→ What the exercise asks
Say how many lines of the data below have the word "agent" in them. Add nothing else.

→ Data shown
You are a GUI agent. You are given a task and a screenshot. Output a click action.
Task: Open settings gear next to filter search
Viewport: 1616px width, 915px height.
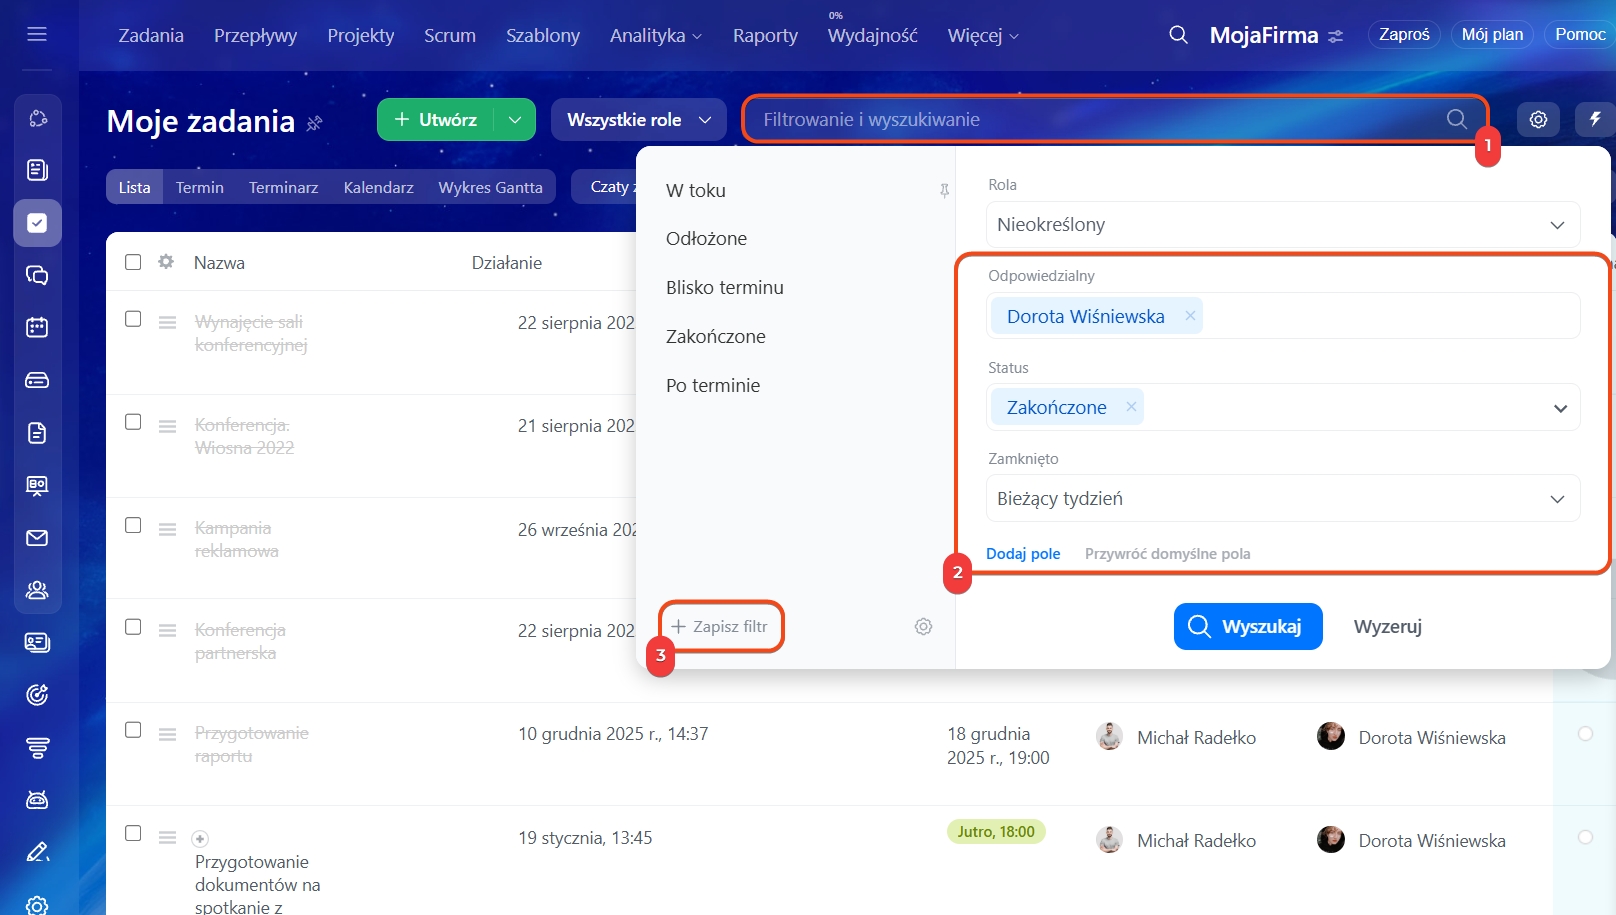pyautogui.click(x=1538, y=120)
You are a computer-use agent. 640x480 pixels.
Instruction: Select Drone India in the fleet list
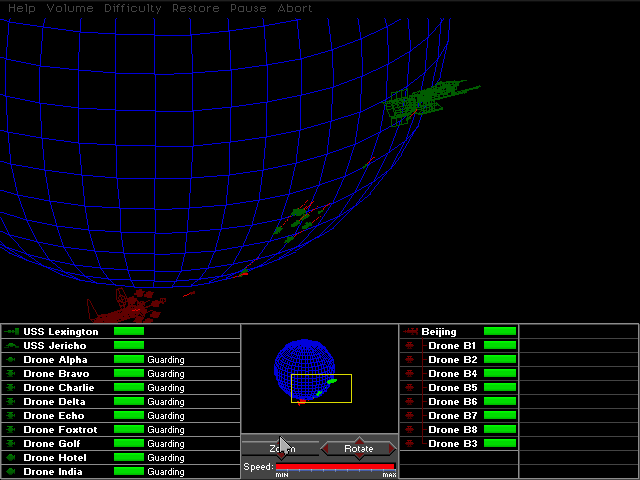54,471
...
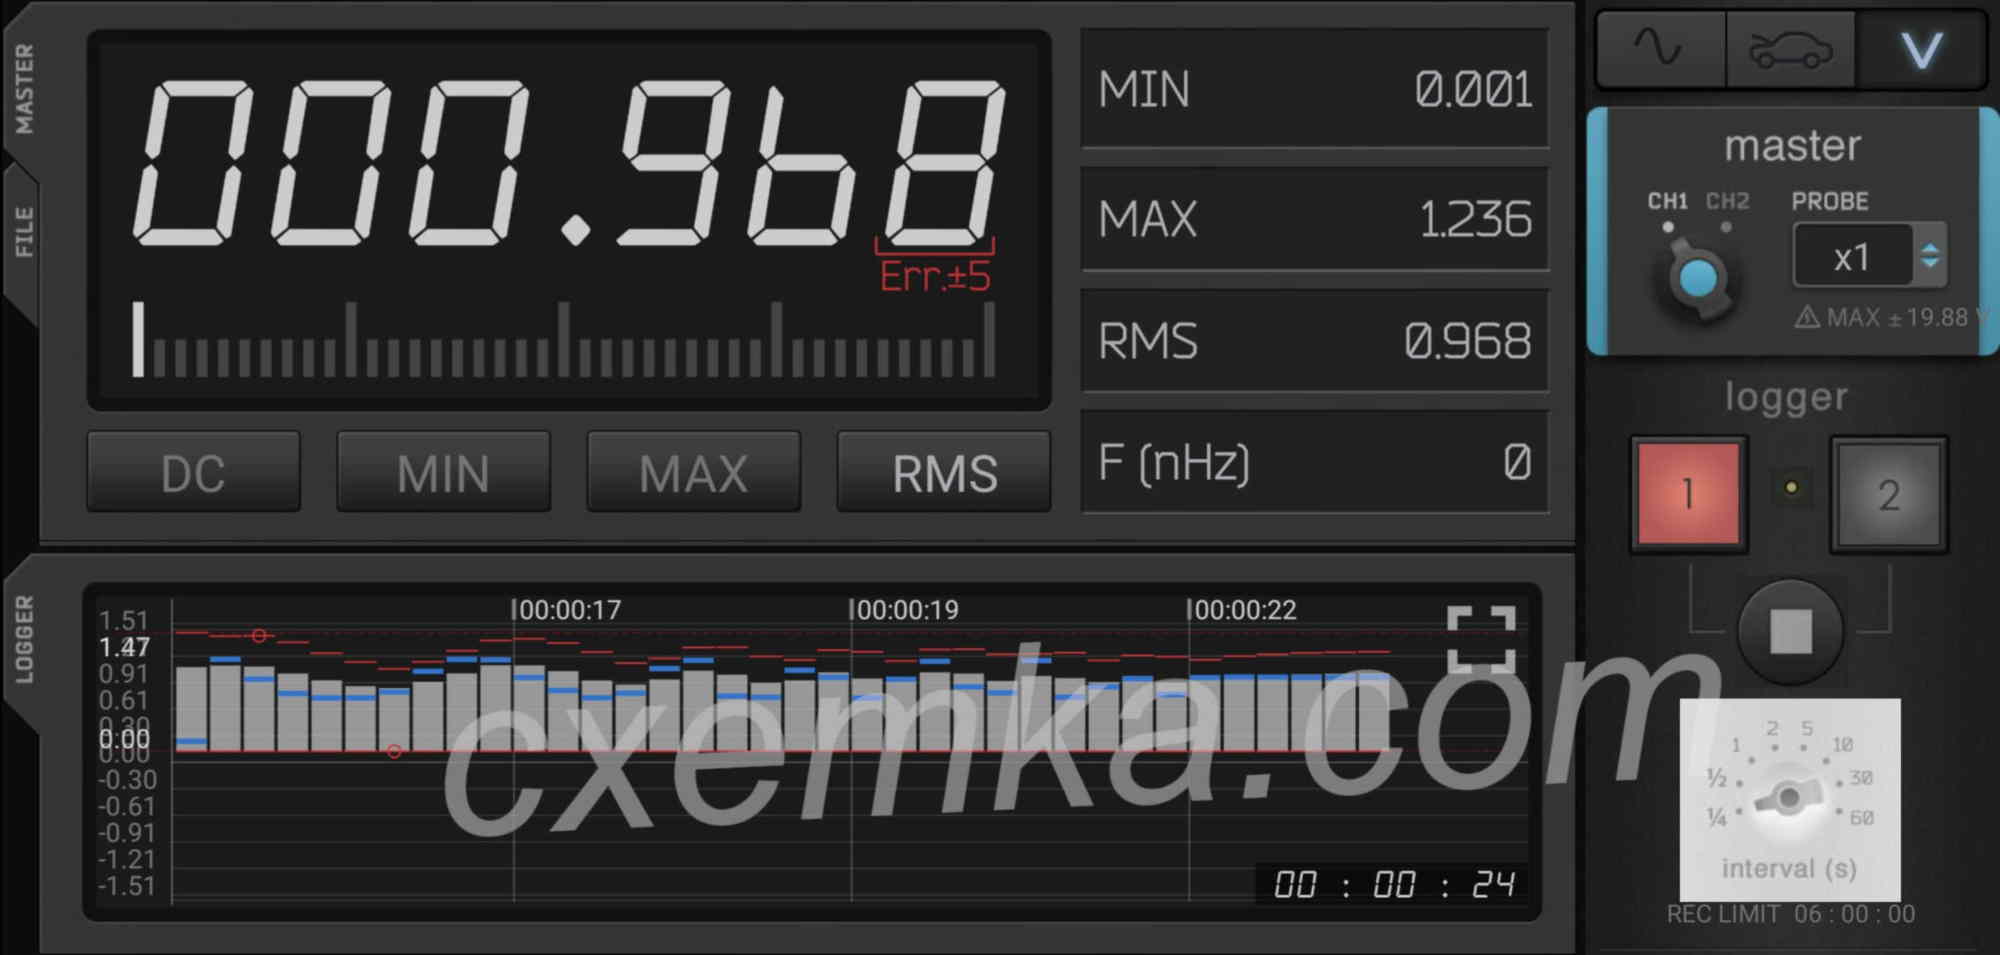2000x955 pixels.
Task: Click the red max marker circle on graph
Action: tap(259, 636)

→ Exercise answer
2